Before the vote, resident Brett Weiss spoke about "living over the dead end." Debris includes used condoms, and she said "we called HAZMAT to remove" a leaking automobile engine.

Weiss said it was frightening to "see kids on utility boxes throwing roaches and lit matches." Furthermore, she saw "two vehicles with four individuals vomiting out of each one. I guess [the cause] was alcohol, based on the bottles."

"Tonight was a huge victory," Weiss said in an interview. She moved to the Cottages in 1991 and showed me pictures and correspondence that included a May 8, 2007, letter to then-councilman Jim Madaffer.

In that letter, Cottages assistant manager Ronald Ficalora Jr. described activities such as dumping refrigerators and "sex in cars with doors open, beside cars, on top of cars." Ficalora sent pictures that included photos of a drug bust and a city sign declaring "Road Ends 500 Feet." (Weiss said the sign was installed as a remedy to dead-end problems.)
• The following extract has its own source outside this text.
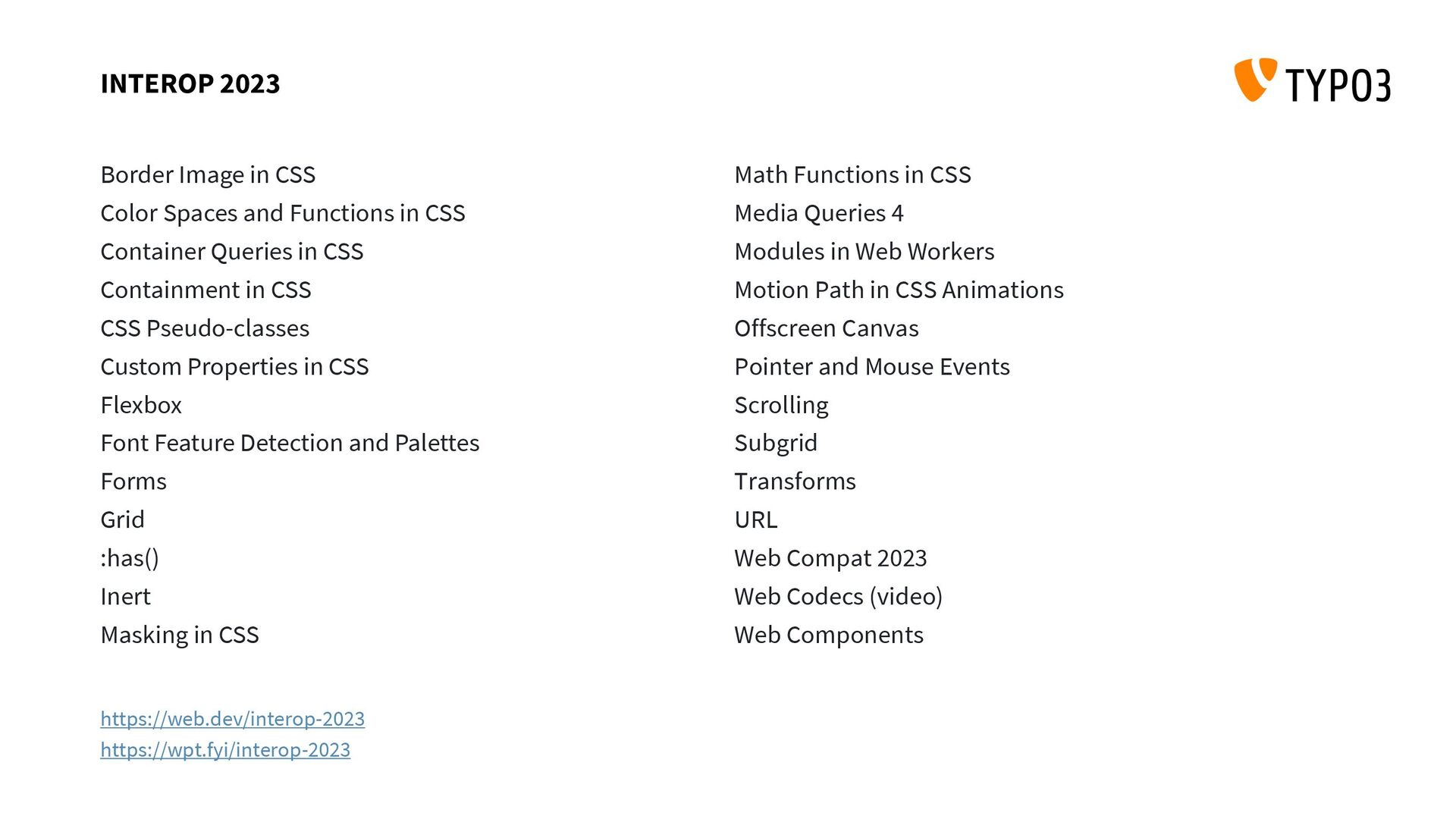The width and height of the screenshot is (1456, 819).
Task: Click the Web Components entry
Action: point(829,635)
Ficalora asked on behalf of the association for a barricade; the request was denied the following month. Traffic engineer Julio Fuentes wrote that the fire department and San Diego Gas & Electric needed the street open. Instead, the city would "trim vegetation blocking the 'END' and 'No Dumping' signs."

Weiss continued to track activity. Last November, she woke on a Saturday morning to see a dumped mattress. Another time, someone left a couch. On it were bags containing papers with personal information. She went to the address on the papers and discovered the couch owner was evicted. There were more belongings in the yard. After Weiss contacted the landlord, those belongings were dumped at the dead end.

A visit last year from police community-relations officer Holland Tafoya led residents to contact John Pilch, then–San Carlos Area Council president.

"I feel tremendous appreciation for" Pilch's efforts, and those of others including Webb and the Navajo Planners, she said.